Directive – Can you reproduce the data below with every "Instruction" swapped for "Command" and nothing else changed?

Data extract –

● ● ●

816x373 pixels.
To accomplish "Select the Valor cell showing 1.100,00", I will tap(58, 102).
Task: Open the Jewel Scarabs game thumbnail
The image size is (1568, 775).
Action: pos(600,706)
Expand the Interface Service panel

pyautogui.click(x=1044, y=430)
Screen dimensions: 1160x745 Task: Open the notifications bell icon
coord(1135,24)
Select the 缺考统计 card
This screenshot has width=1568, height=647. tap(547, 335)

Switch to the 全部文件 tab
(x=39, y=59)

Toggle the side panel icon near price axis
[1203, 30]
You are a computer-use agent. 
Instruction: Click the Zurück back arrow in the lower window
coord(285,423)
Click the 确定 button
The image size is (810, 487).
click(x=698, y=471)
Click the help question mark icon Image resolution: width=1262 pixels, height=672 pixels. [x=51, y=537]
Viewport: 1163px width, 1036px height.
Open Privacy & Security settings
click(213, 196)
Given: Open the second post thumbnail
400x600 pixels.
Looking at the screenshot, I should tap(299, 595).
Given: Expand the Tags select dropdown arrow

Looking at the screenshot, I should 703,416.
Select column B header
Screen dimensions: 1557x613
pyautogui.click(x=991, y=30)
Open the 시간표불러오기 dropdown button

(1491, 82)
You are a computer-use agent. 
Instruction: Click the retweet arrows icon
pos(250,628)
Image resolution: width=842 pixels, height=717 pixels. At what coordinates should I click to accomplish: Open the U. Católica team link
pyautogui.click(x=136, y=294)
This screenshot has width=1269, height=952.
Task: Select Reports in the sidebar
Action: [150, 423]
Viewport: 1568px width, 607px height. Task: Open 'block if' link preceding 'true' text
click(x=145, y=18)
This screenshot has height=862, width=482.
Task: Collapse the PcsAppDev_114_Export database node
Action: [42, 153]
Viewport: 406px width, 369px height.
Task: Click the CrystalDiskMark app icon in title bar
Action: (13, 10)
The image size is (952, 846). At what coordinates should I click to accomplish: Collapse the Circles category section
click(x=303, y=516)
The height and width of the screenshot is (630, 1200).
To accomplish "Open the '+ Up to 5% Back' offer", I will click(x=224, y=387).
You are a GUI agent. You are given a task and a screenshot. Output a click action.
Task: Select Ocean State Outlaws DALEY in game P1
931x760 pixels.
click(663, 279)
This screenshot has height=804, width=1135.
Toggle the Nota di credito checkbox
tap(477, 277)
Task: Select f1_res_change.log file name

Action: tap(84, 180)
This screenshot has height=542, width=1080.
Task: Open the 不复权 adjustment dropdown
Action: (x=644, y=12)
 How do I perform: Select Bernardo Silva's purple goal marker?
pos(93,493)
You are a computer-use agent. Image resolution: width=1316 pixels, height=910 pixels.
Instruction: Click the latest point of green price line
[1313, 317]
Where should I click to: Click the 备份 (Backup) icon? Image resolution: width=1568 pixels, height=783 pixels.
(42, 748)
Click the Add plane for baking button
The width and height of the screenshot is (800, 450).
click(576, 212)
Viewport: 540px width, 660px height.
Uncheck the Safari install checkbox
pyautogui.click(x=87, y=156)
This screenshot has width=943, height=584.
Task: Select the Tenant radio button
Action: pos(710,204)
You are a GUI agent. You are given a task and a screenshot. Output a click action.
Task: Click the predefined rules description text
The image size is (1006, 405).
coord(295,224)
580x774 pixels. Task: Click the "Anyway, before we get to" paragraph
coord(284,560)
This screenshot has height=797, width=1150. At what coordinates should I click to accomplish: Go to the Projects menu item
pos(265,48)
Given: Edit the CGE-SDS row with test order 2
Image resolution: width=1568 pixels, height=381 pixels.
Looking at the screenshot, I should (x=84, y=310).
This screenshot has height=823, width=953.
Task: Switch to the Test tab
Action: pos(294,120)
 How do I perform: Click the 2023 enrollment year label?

● ● ●

Answer to this problem –
816x373 pixels.
To accomplish "Select the Valor cell showing 1.100,00", I will tap(58, 102).
Task: Open the Jewel Scarabs game thumbnail
The image size is (1568, 775).
Action: pos(600,706)
Expand the Interface Service panel

pyautogui.click(x=1044, y=430)
Screen dimensions: 1160x745 Task: Open the notifications bell icon
coord(1135,24)
Select the 缺考统计 card
This screenshot has width=1568, height=647. tap(547, 335)

Switch to the 全部文件 tab
(x=39, y=59)

Toggle the side panel icon near price axis
[1203, 30]
You are a computer-use agent. 
Command: Click the Zurück back arrow in the lower window
coord(285,423)
Click the 确定 button
The image size is (810, 487).
click(x=698, y=471)
Click the help question mark icon Image resolution: width=1262 pixels, height=672 pixels. [x=51, y=537]
Viewport: 1163px width, 1036px height.
Open Privacy & Security settings
click(213, 196)
Given: Open the second post thumbnail
400x600 pixels.
Looking at the screenshot, I should tap(299, 595).
Given: Expand the Tags select dropdown arrow

Looking at the screenshot, I should 703,416.
Select column B header
Screen dimensions: 1557x613
pyautogui.click(x=991, y=30)
Open the 시간표불러오기 dropdown button

(1491, 82)
You are a computer-use agent. 
Command: Click the retweet arrows icon
pos(250,628)
Image resolution: width=842 pixels, height=717 pixels. At what coordinates should I click to accomplish: Open the U. Católica team link
pyautogui.click(x=136, y=294)
This screenshot has width=1269, height=952.
Task: Select Reports in the sidebar
Action: [150, 423]
Viewport: 1568px width, 607px height. Task: Open 'block if' link preceding 'true' text
click(x=145, y=18)
This screenshot has height=862, width=482.
Task: Collapse the PcsAppDev_114_Export database node
Action: [42, 153]
Viewport: 406px width, 369px height.
Task: Click the CrystalDiskMark app icon in title bar
Action: (13, 10)
The image size is (952, 846). At what coordinates should I click to accomplish: Collapse the Circles category section
click(x=303, y=516)
The height and width of the screenshot is (630, 1200).
To accomplish "Open the '+ Up to 5% Back' offer", I will click(x=224, y=387).
You are a GUI agent. You are given a task and a screenshot. Output a click action.
Task: Select Ocean State Outlaws DALEY in game P1
931x760 pixels.
click(663, 279)
This screenshot has height=804, width=1135.
Toggle the Nota di credito checkbox
tap(477, 277)
Task: Select f1_res_change.log file name

Action: tap(84, 180)
This screenshot has height=542, width=1080.
Task: Open the 不复权 adjustment dropdown
Action: (x=644, y=12)
 How do I perform: Select Bernardo Silva's purple goal marker?
pos(93,493)
You are a computer-use agent. Image resolution: width=1316 pixels, height=910 pixels.
Command: Click the latest point of green price line
[1313, 317]
Where should I click to: Click the 备份 (Backup) icon? Image resolution: width=1568 pixels, height=783 pixels.
(42, 748)
Click the Add plane for baking button
The width and height of the screenshot is (800, 450).
click(576, 212)
Viewport: 540px width, 660px height.
Uncheck the Safari install checkbox
pyautogui.click(x=87, y=156)
This screenshot has width=943, height=584.
Task: Select the Tenant radio button
Action: pos(710,204)
You are a GUI agent. You are given a task and a screenshot. Output a click action.
Task: Click the predefined rules description text
The image size is (1006, 405).
coord(295,224)
580x774 pixels. Task: Click the "Anyway, before we get to" paragraph
coord(284,560)
This screenshot has height=797, width=1150. At what coordinates should I click to accomplish: Go to the Projects menu item
pos(265,48)
Given: Edit the CGE-SDS row with test order 2
Image resolution: width=1568 pixels, height=381 pixels.
Looking at the screenshot, I should (x=84, y=310).
This screenshot has height=823, width=953.
Task: Switch to the Test tab
Action: pos(294,120)
 How do I perform: Click the 2023 enrollment year label?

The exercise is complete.